Source document
In my first blog I shared my growing sense that there must be a better way to teach math. I told you about workshops and readings that suggested visuals might be the path. In my second blog I shared one of many remarkable moments when my fifth-grade students showed me what they could do with visuals.

Having seen how visuals engaged my fifth graders, I built my sabbatical around experiments with visual tools in more than a dozen classrooms from first to ninth grade. I’m still making sense of the lessons students taught me about the ways visual supports led them to engaged, hands-on math inquiry. But I know I’ve changed because, suddenly, I have a renewed passion for teaching math.

So much so that last June I found myself applying for a job as a high school math teacher. Mind you, I have no secondary certification, no real experience with higher-level math, not to mention very little experience teaching older students. This was a sudden leap of faith inspired by my growing conviction that the way I saw young learners engage with visuals ought to work with older learners as well. Why not?

Looking back now, I see that my interview with the high school principal and my classroom demonstration that followed were a bit unusual.

Principal: Are you certified to teach high school math?

Me: No.

Principal: Can you teach all levels of math?

Me: Well . . . no. But I’m pretty sure I can teach algebra, and maybe geometry!

Principal: (blink, blink)

Me: (frozen smile)

That’s how I arrived, one week later, for a demonstration lesson in front of a group of ninth-grade honors math students (and with two high school math teachers and an assistant principal in the back of the classroom).

I opened my lesson . . .

“As always,” I said to everyone, “your job is to think like mathematicians. Today, while you build this pattern . . .” I pointed to the slide (Figure 1).

Figure-01.jpgFigure 1

“. . . Look for repetition in the ways you build and in the ways you count.”*

I knew this lesson might raise eyebrows in the back of the room, especially coming from a guy who refused to stay in his lane (elementary school). But I’d seen exciting results with younger students that strongly suggested the same engaged learning could be found with any level mathematician. Or, perhaps this really was a crazy leap of faith. Either way, I had to see for myself.

Data shown

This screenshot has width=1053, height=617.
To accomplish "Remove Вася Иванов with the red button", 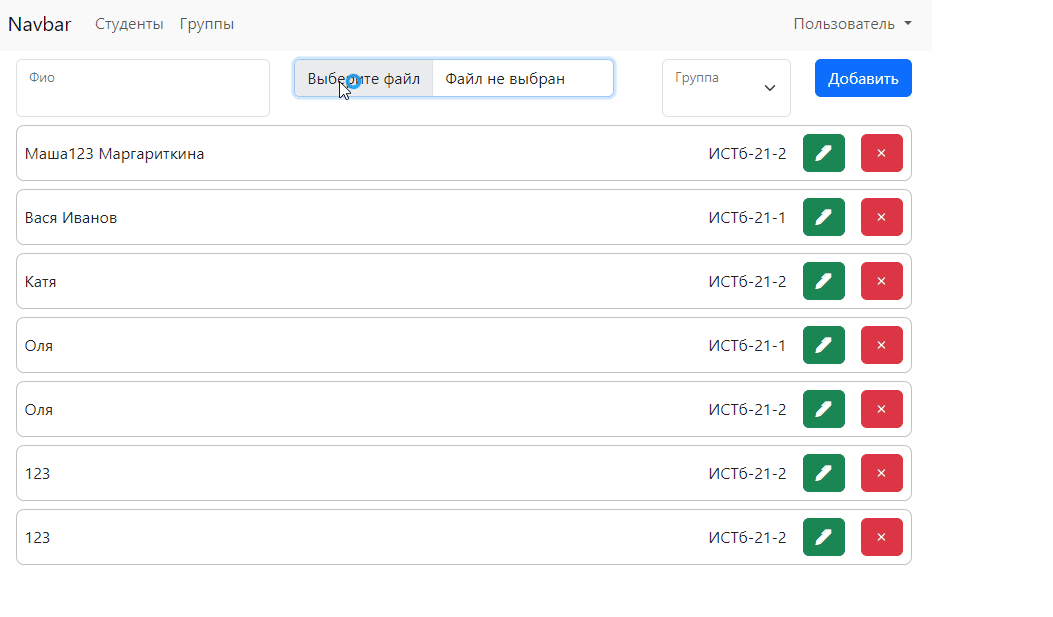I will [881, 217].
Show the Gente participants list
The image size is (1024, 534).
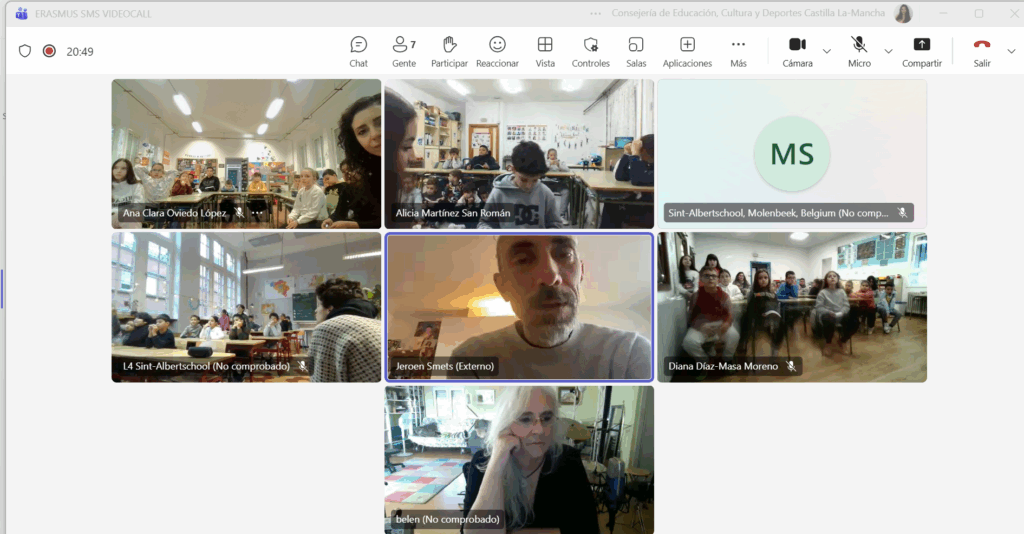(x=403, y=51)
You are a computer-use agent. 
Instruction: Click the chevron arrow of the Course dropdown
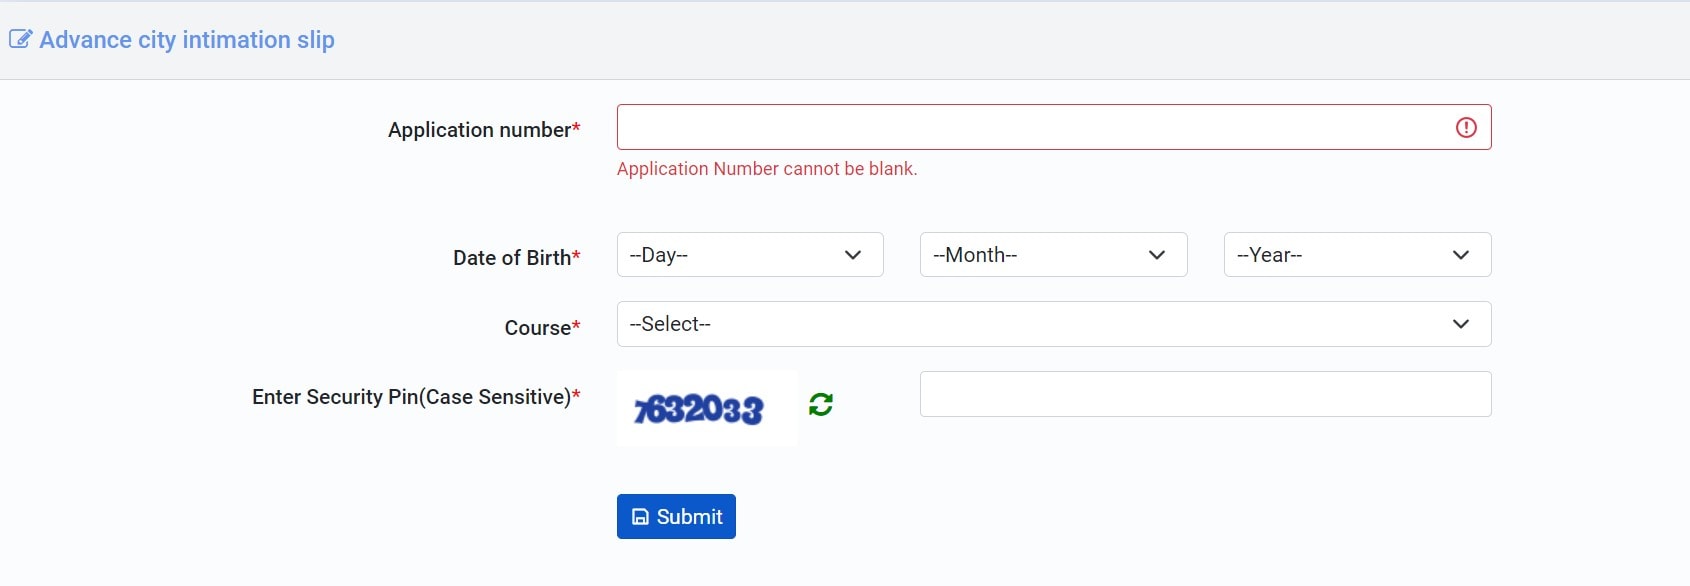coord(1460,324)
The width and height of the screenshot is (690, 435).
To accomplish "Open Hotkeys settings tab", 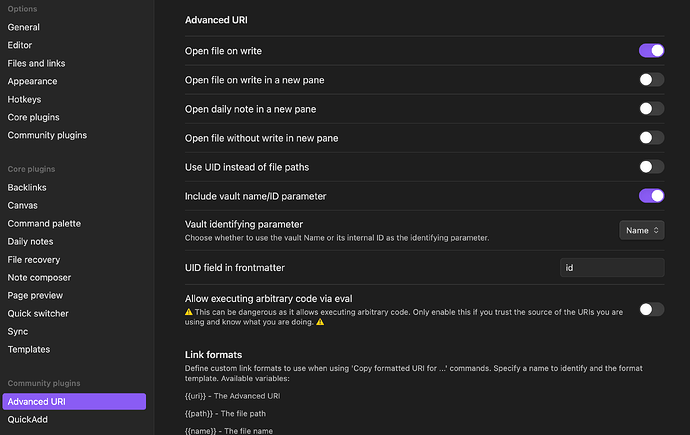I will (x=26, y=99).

...

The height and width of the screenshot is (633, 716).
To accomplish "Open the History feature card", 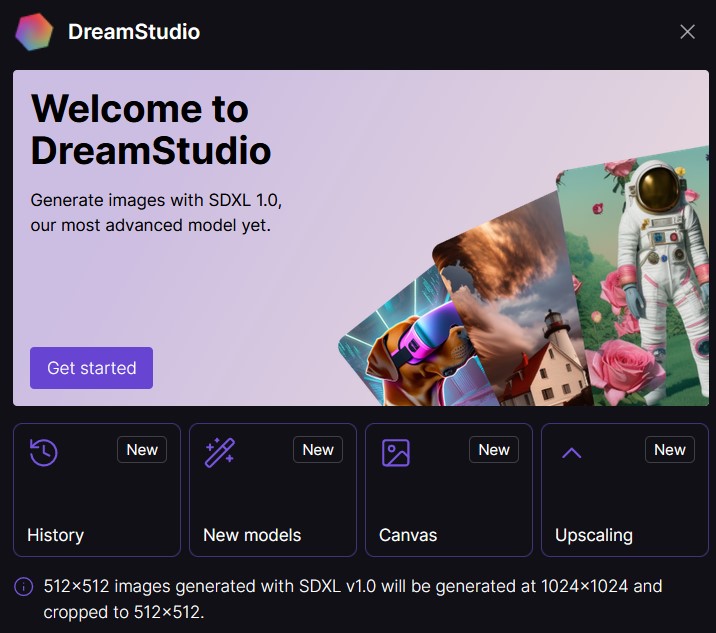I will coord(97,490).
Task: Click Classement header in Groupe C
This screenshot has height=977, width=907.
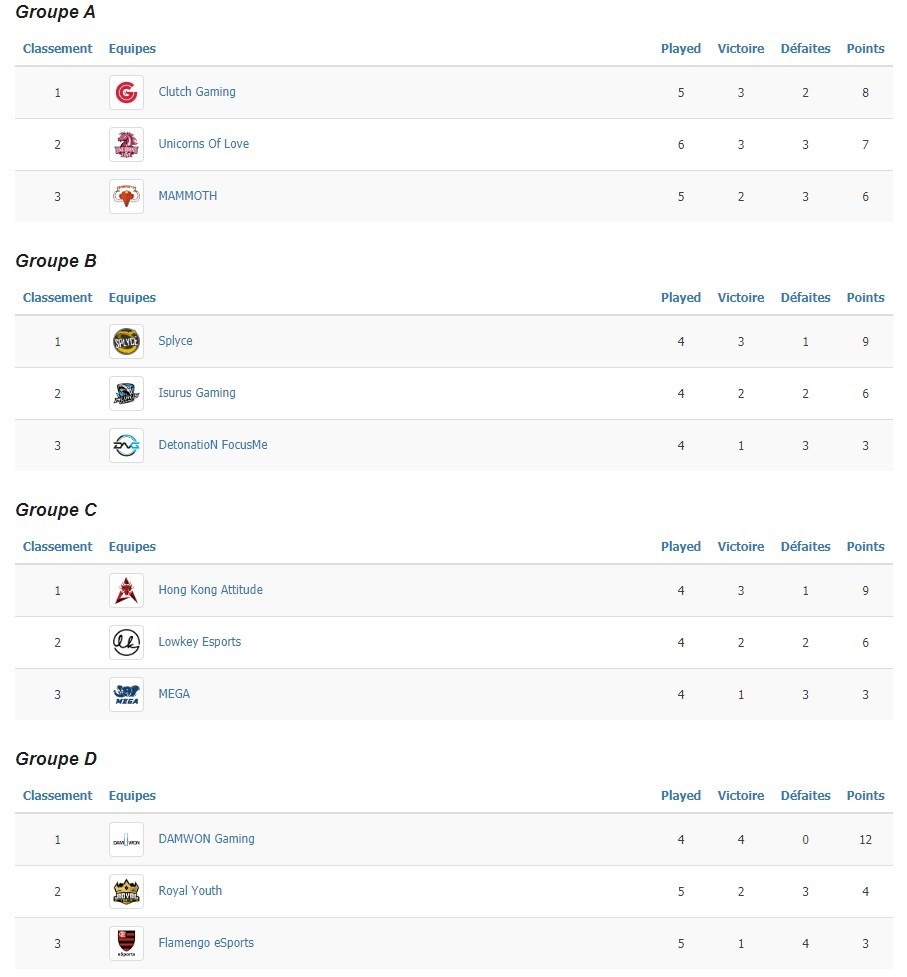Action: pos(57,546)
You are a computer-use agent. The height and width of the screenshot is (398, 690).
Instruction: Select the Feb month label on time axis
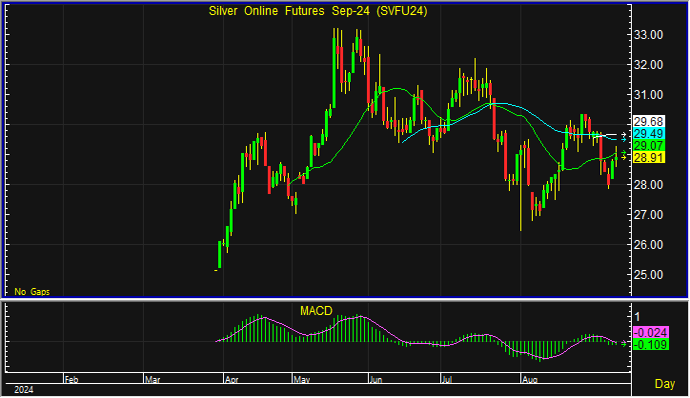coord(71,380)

Your tasks
**a)** Say whether each statement agrees with the math-teaching blog post, answering yes or no and quoting the deciding words of the post: (i) The demonstration lesson was taught to ninth-grade honors math students. (ii) The writer holds a secondary certification. (iii) The sabbatical experiments took place in classrooms from first to twelfth grade.
**b)** Reproduce word for word the part of the math-teaching blog post starting at "Me: (frozen smile)" and ending at "see for myself.".
**c)** Resume the math-teaching blog post from its last sentence, keeping the same first-person voice.

The results
**a)**
(i) Yes: "a demonstration lesson in front of a group of ninth-grade honors math students"
(ii) No: "I have no secondary certification"
(iii) No: "in more than a dozen classrooms from first to ninth grade"

**b)**
Me: (frozen smile)

That’s how I arrived, one week later, for a demonstration lesson in front of a group of ninth-grade honors math students (and with two high school math teachers and an assistant principal in the back of the classroom).

I opened my lesson . . .

“As always,” I said to everyone, “your job is to think like mathematicians. Today, while you build this pattern . . .” I pointed to the slide (Figure 1).

Figure-01.jpgFigure 1

“. . . Look for repetition in the ways you build and in the ways you count.”*

I knew this lesson might raise eyebrows in the back of the room, especially coming from a guy who refused to stay in his lane (elementary school). But I’d seen exciting results with younger students that strongly suggested the same engaged learning could be found with any level mathematician. Or, perhaps this really was a crazy leap of faith. Either way, I had to see for myself.

**c)**
I handed out containers of centimeter cubes and asked the ninth graders to use them to build the next stage in the pattern (stage 4) and to figure out how many blocks they would need to build the tenth stage. (You, dear reader, may want to grab some blocks and try this before reading on. It’s fun!)

*This lesson is adapted from a lesson in Routines for Reasoning: Fostering the Mathematical Practices in All Students, a book published by Heinemann in 2016 and fully referenced below.

Before we’d really even begun, I was called out on my audacity.

“This is an honors class,” one of the ninth graders grumbled.

Chances are good this student was shooting me a reminder that, at their honors level, manipulatives were maybe a bit insulting.

I moved on without comment. To my relief, everyone else did too. The rest of the class popped open their containers and proceeded to build the pattern stages in the problem.

“Look and listen to repetition in your own actions as you build,” I reminded them.

I didn’t think to add (particularly for that skeptical student and for those three adults in the back) that pattern recognition is one of those core mathematical thinking skills all students are expected to attain. The excitement of seeing students jump in and build with focus and determination distracted me. My fears started to evaporate.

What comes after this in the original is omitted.